Abnehm-Medikament kann Hungergefühl hemmen
Klar ist: Kinder mit starkem Übergewicht oder mit Adipositas müssen abnehmen. Therapien zielen darauf, das Verhalten, die Ernährung und den Lebensstil zu ändern. Kinder und Eltern bekommen zum Beispiel Ernährungsberatungen, um Kalorien zu reduzieren.
Zusätzlich können Kinder ab zwölf Jahren und Erwachsene das Abnehm-Medikament Liraglutid einnehmen. Medikamente aus dieser Wirkstoffgruppe hemmen u.a. das Hungergefühl, indem sie auf entsprechende Hirnzentren wirken. Das kann Patienten dabei helfen, empfohlene Ernährungsänderungen besser im Alltag umzusetzen. Mit der Folge, dass sie deutlich an Gewicht verlieren.
Liraglutid verringert den BMI bei jüngeren Kindern mit Adipositas
Jetzt gibt es die Hoffnung, dass dieses Medikament auch schon für Kinder zwischen sechs und zwölf Jahren verschrieben werden darf.
Denn eine Studie hat gezeigt, dass das Medikament in der sehr jungen Altersgruppe gut wirkt. 82 stark übergewichtige Kinder unter zwölf Jahren erhielten über ein Jahr lang täglich eine Spritze. 56 von ihnen wurde Liraglutid gespritzt, den übrigen 26 ein Placebo. Keiner der Beteiligten wusste, wer den Wirkstoff erhielt und wer nicht. Zusätzlich bekamen alle Kinder gemeinsam mit ihren Eltern eine Lebensstilberatung.
Das Ergebnis: Der Body-Maß-Index der Kinder in der Placebo-Gruppe nahm insgesamt um 1,6 Prozent zu, bei der Liraglutid-Gruppe verringerte sich der BMI dagegen um 5,8 Prozent. Der Kinder- und Jugendmediziner Martin Wabitsch von der Uniklinik Ulm meint dazu: "Eine Therapie mit Liraglutid in Kombination mit einer Lebensstil-Beratung führt zu einer klinisch relevanten Gewichtsabnahme. Diese ist deutlich ausgeprägter als bei alleiniger Lebensstil-Beratung, unter der die Kinder weiter an Gewicht zunehmen."
Wer weniger Hunger hat, kann Ernährungsempfehlungen besser umsetzen
Medikamente wie Liraglutid hemmen u.a. das Hungergefühl, indem sie auf entsprechende Hirnzentren wirken. Auch die Magenentleerung verlangsamt sich, dadurch macht es länger satt. Diese Reduzierung des Hungergefühls kann Patienten dabei helfen, empfohlene Ernährungsänderungen besser im Alltag umzusetzen.
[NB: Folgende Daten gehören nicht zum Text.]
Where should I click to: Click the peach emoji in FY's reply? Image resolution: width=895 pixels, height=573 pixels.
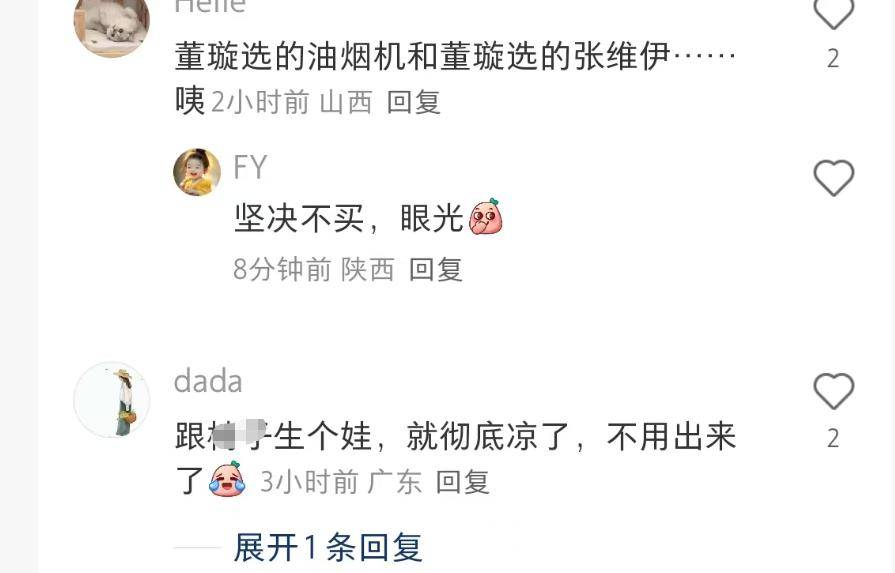[x=486, y=217]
Aber das Mittel ist nicht für alle Kinder mit Adipositas sinnvoll. Martin Wabitsch: "Das Medikament kommt zukünftig vor allem für Kinder mit extremer Adipositas infrage. Dies ist eine kleine Patientengruppe, die eine starke biologische Anlage für Adipositas hat. Diese manifestiert sich unter anderem durch einen Defekt der zentralen Regulation von Hunger und Sättigung. Genau hier setzt Liraglutid an."
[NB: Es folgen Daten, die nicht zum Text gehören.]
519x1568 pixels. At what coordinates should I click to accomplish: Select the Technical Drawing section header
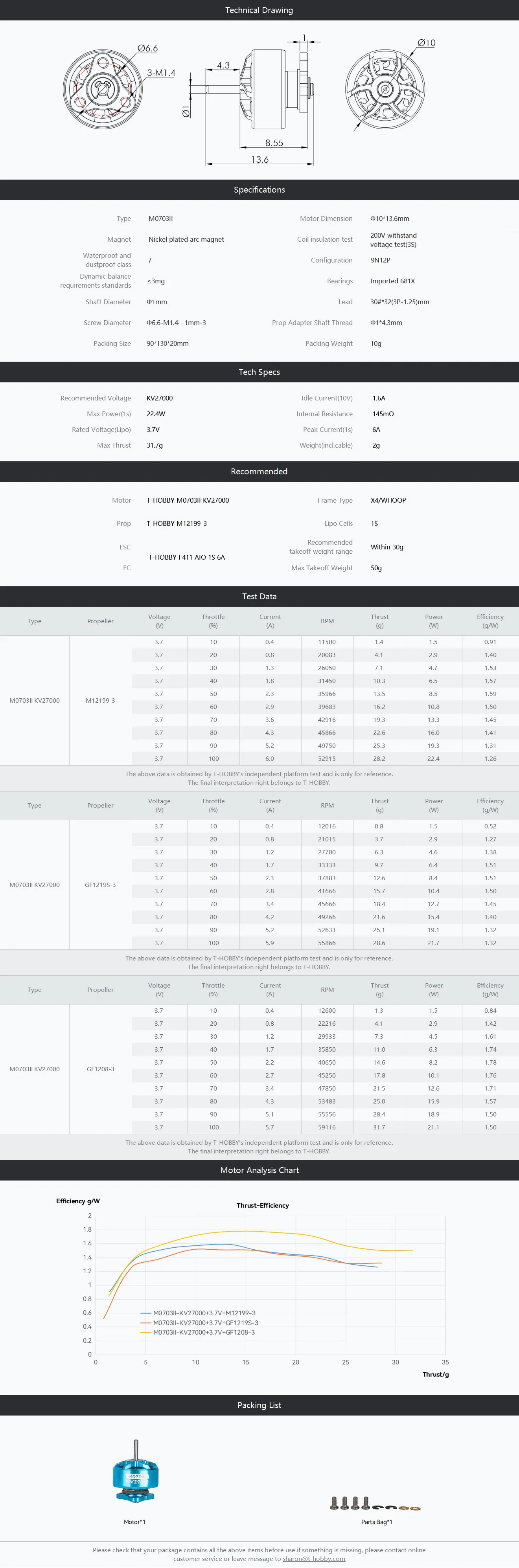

Jetzt wird darauf gewartet, dass die Europäische Arzneimittel-Agentur EMA das Mittel für Kinder zwischen sechs und zwölf Jahren zulässt. Wenn dies gelingen sollte, gibt es aber noch ein Problem mit der Übernahme der Kosten. Gabriel Torbahn: "Medikamente wie Liraglutid fallen unter einen Paragrafen, der die Kostenübernahme durch die gesetzlichen Krankenversicherungen ausschließt. Die Patienten müssen die Medikation auf Basis eines Privatrezeptes selber bezahlen."
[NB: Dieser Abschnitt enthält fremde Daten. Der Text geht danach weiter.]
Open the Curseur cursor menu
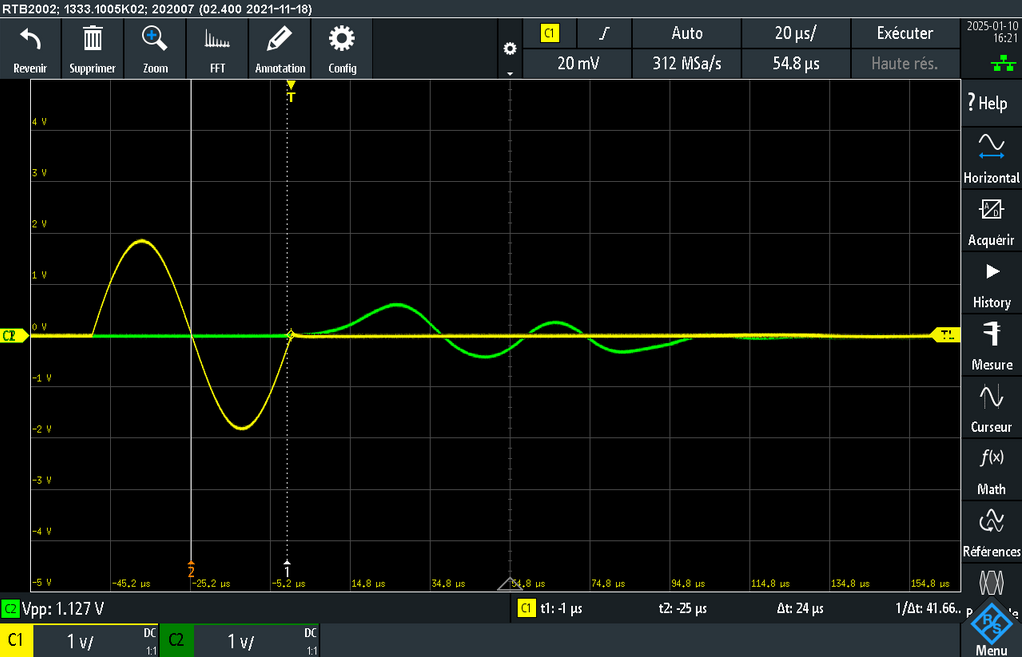(991, 407)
Langzeitwirkungen und Risiken von Liraglutid noch nicht absehbar
Noch eine weitere Frage ist offen: Noch kann man aber nicht einschätzen, wie lang Kinder sinnvoll Liraglutid einnehmen sollen. Deshalb sollte man in den kommenden Jahren von den Teilnehmern der Studie Daten erheben. Und ein zweiter Nachteil: Wenn das Mittel abgesetzt wird, nehmen die Patienten zu. Ob das Mittel auf lange Sicht ein Hoffnungsschimmer ist, kann man zum jetzigen Zeitpunkt also noch nicht bewerten.